Anthony nearly died that night, but God had other plans for this 22-year-old.


“I was running from God for four years. And here I am in ICU room bed, strapped down and I ain’t got no other place to look but up. And it’s like God is saying, ‘Do I got your attention now?’” Anthony said.

“I called my pastor, his name is Russ Fontaine, and he came up there and he got together with him by his bed," Anthony's father said.

"And he asked me the same thing, ‘Life or death? Which one? You know? Are you going to choose life or choose death?’ And I, it was hard, cause my flesh wasn’t ready,” Anthony said.

Pastor Fontaine asked him if her were to go that day, where would he go?

Anthony made the choice. 

“I’m tired of running from God.” Anthony said.

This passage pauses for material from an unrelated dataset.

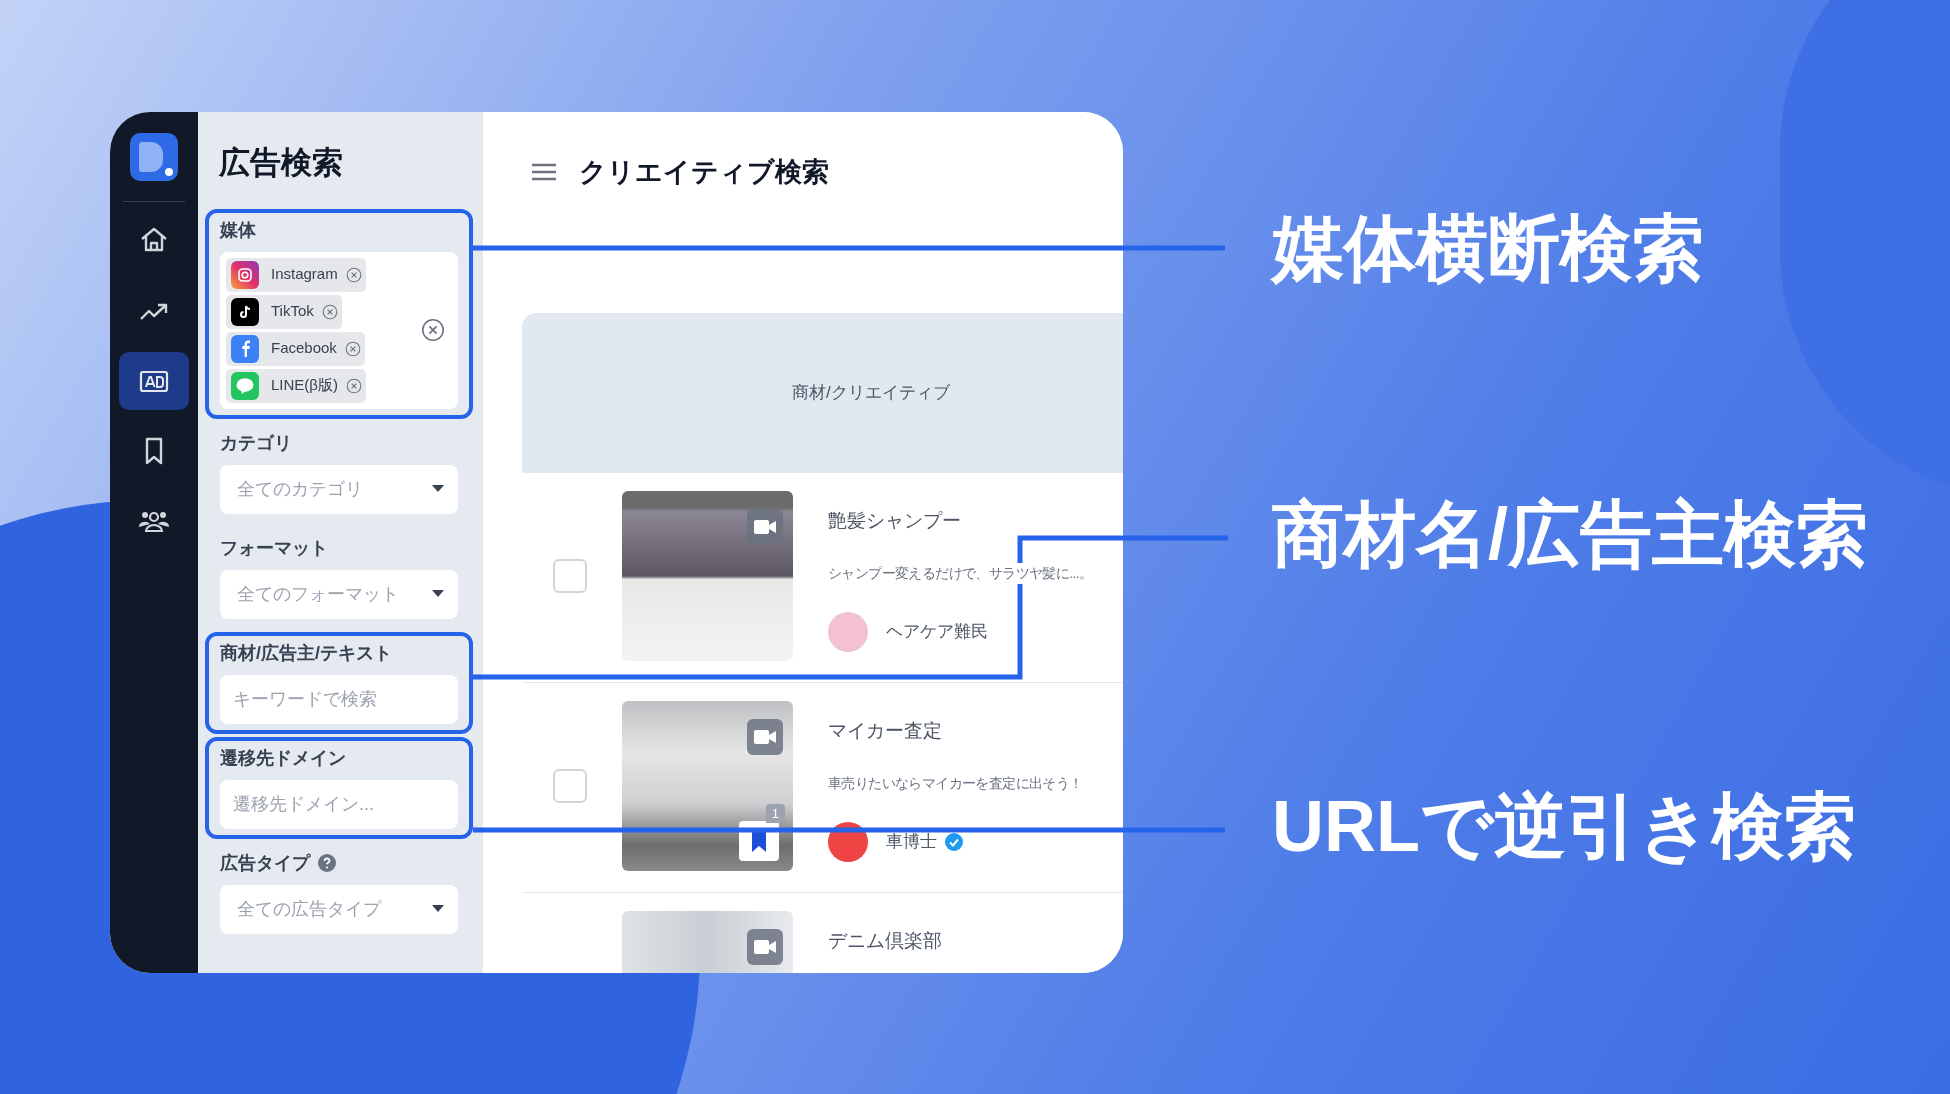  Describe the element at coordinates (775, 813) in the screenshot. I see `saved-count: 1` at that location.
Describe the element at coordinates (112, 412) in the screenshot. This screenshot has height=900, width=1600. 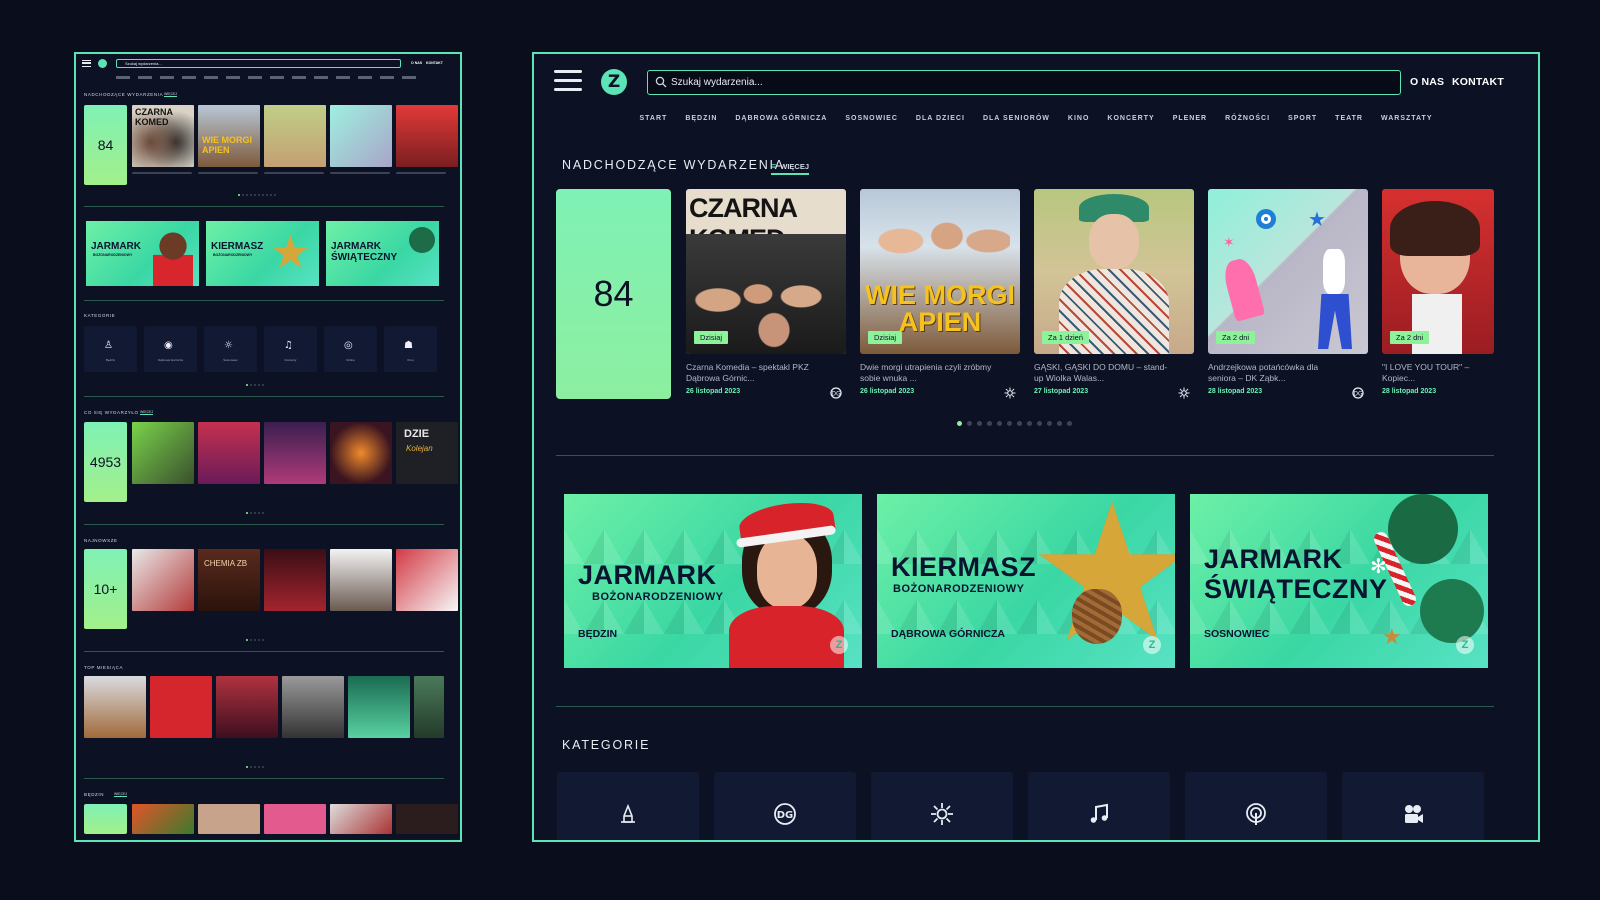
I see `mini-section-past: CO SIĘ WYDARZYŁO` at that location.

“And so he gave his life, there in front of me on the death bed, I call it,” Pastor Fontaine said.
Anthony’s heart test came back negative. When he was released, he moved home with his dad and poured himself into the word of God.

“I just put myself in boot camp - reading the scriptures, fasting, praying, seeking the Lord diligently with all my strength, you know,” Anthony said.

He later went back to the studio on a mission from God. He produced his next album which is fittingly called The Transition.

“The Lord gave me the name of  The Transition. I really felt the Holy Spirit was like, ‘Call it the transition.’ You know, it’s straight up. It’s a transition, which means, to shift, to change. Cause if it was on my actions, I, I’d be in hell. You know? And the only thing that drew me out was God’s faithfulness,” Anthony said.

Anthony is now focused on becoming an instrument of God’s love to reach young people with the gospel. His performing name is Litarodi.

“The blessing about Anthony is his willingness to learn. And so I’ve had the privilege, for the past few months, to mentor him. His message is plain and simple. And that is, ‘keep God first.’”

“The prodigal son. That was so familiar because it reminds me of that father. When the son said, ‘Father, I have sinned against you and heaven.’ But to my son, as that father was, I couldn’t help but just open my arms just as wide and say, ‘You don’t have to do anything. I just want you to come home, be with Jesus,’” Anthony’s father said.

“I’m a new creature in God’s eyes. That all things of the past are washed away, even though I was unfaithful to God, even though I turned my back on him, even though I did what I wanted to do and was so full of pride, you know, God still loved me,” Anthony said.